Votre Rapporteur avait défini dans son rapport pour avis sur le projet de loi de finances pour 2019 précité quatre objectifs que devait remplir une réforme de la loi Bichet :

- préserver un système à même d'assurer une distribution sur l'ensemble du territoire de la presse IPG ;

- créer les conditions d'un équilibre économique durable qui ne nécessiterait pas à intervalle régulier un soutien public ;

- préserver et développer le réseau des marchands de presse dans les territoires , en tenant compte des évolutions des habitudes de lecture ;

- enfin prendre en compte les nouveaux acteurs de la distribution numérique de la presse .

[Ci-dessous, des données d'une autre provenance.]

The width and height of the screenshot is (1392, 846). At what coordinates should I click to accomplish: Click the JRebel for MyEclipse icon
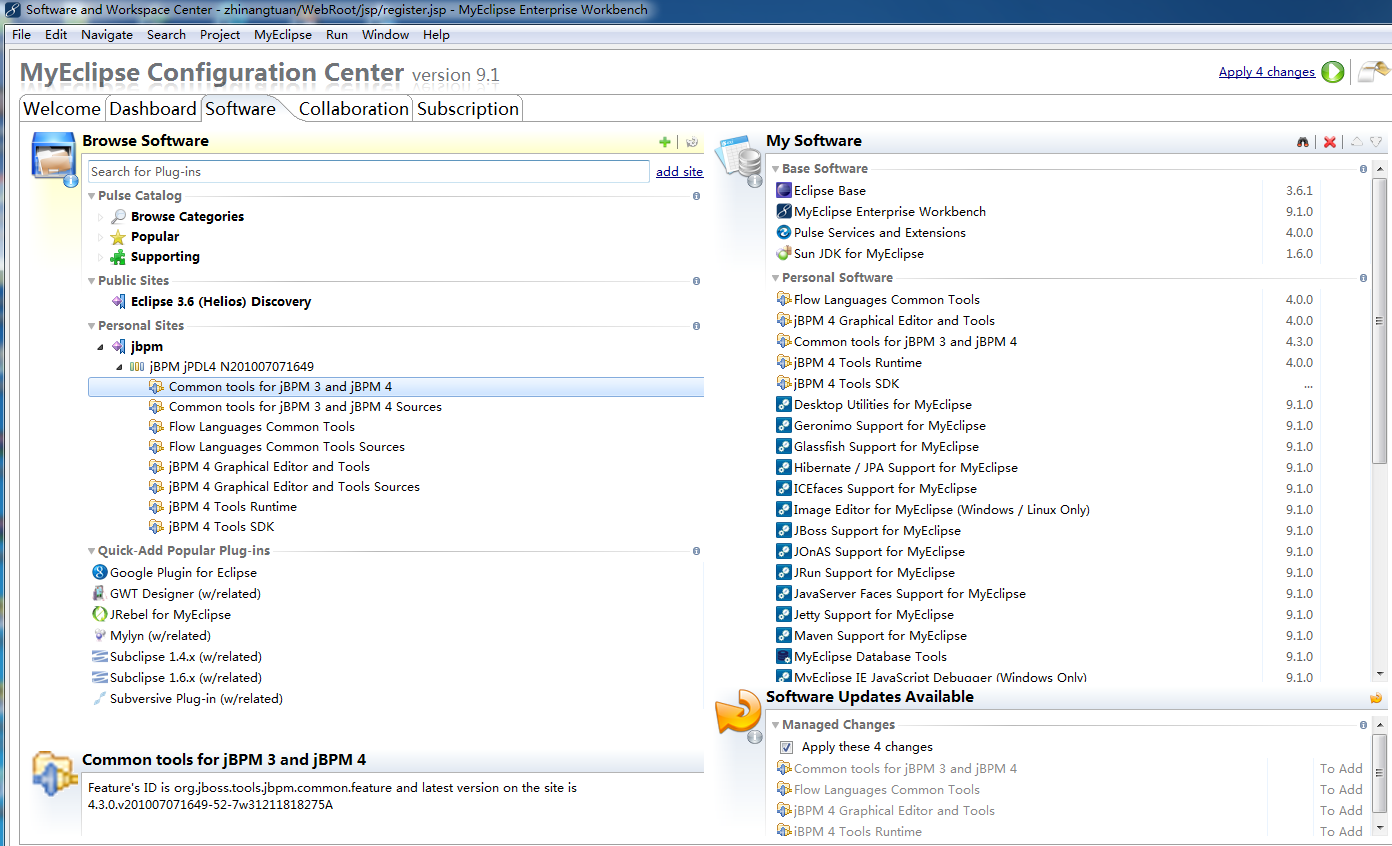(x=99, y=615)
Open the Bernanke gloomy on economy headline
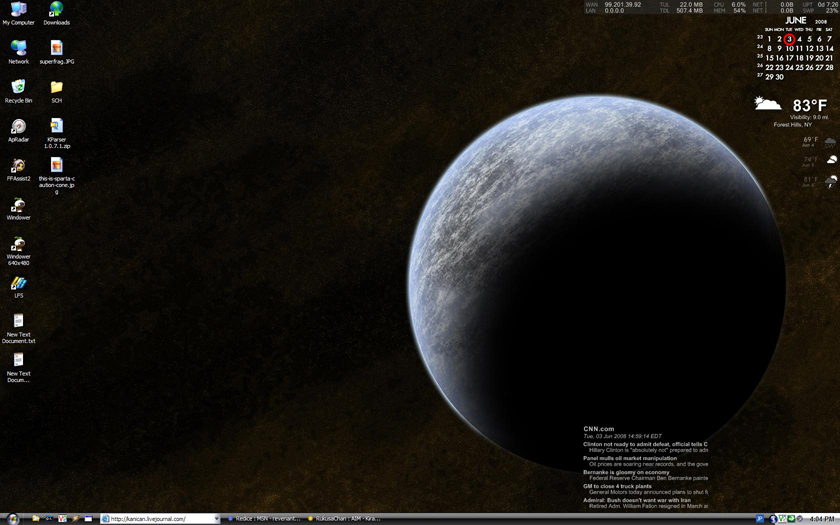The width and height of the screenshot is (840, 525). 626,472
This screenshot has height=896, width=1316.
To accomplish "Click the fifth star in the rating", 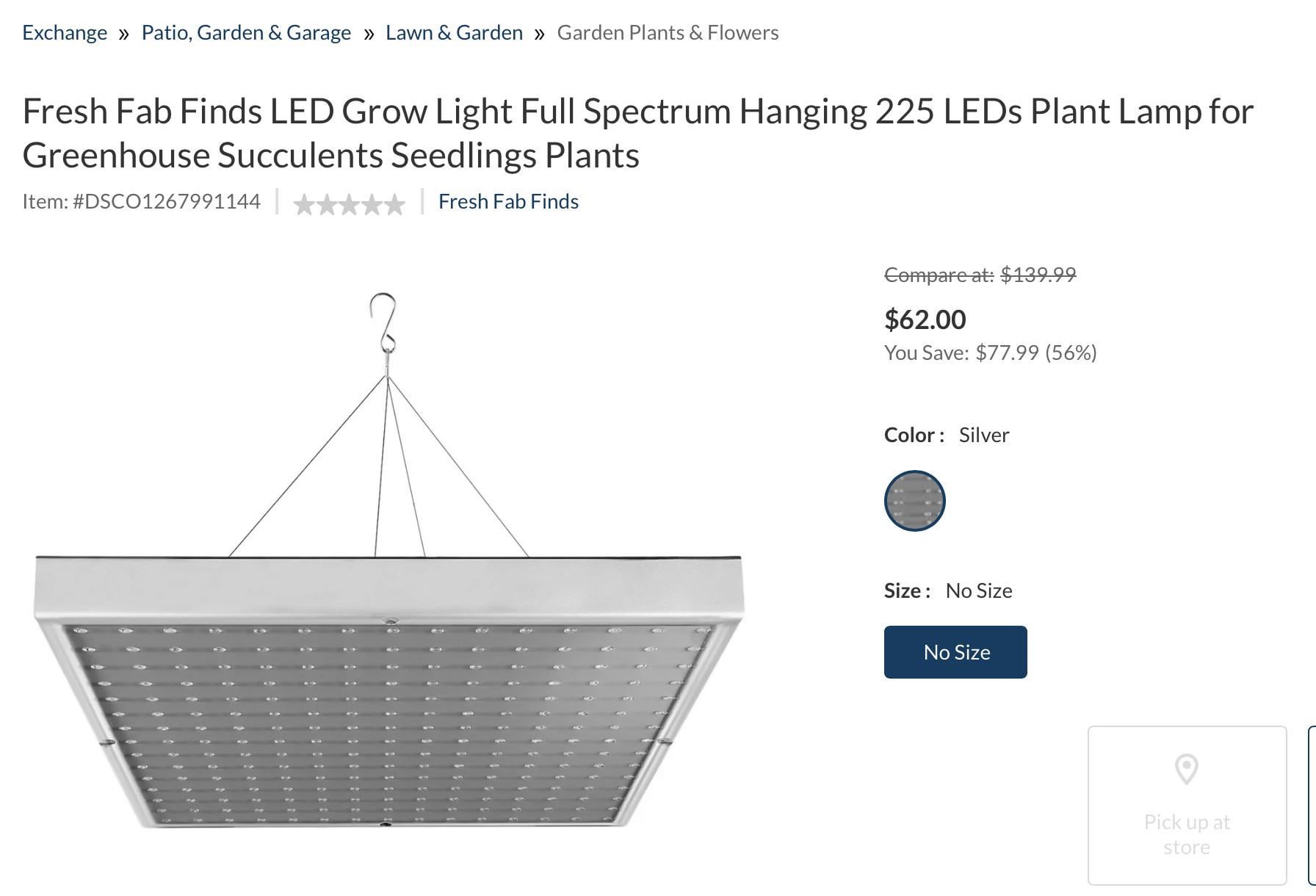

Le projet de loi relatif à la modernisation de la distribution de la presse cherche à préserver le sens premier de la loi adoptée le 2 avril 1947, qui est de garantir la distribution de la presse, spécifiquement IPG, en France, afin de permettre aux publications de remplir leur mission constitutionnelle.

Le schéma retenu passe par une réécriture complète de la loi de 1947, seules quelques dispositions du texte original étant préservées.

Pour autant, compte tenu de la place symbolique de cette grande loi issue des travaux du CNR et du maintien de son sens premier, votre Rapporteur estime important de rester dans ce cadre spécifique et de ne pas avoir inclus ces dispositions législatives, comme cela était envisagé par le rapport Schwartz, dans le code des postes et des communications électroniques. Ainsi, l'article 1 er du projet de loi contient une nouvelle « loi Bichet du 2 avril 1947 » de 26 articles.

La loi Bichet telle que conçue en 1947, révisée en 2011 et 2015, serait cependant très largement abrogée.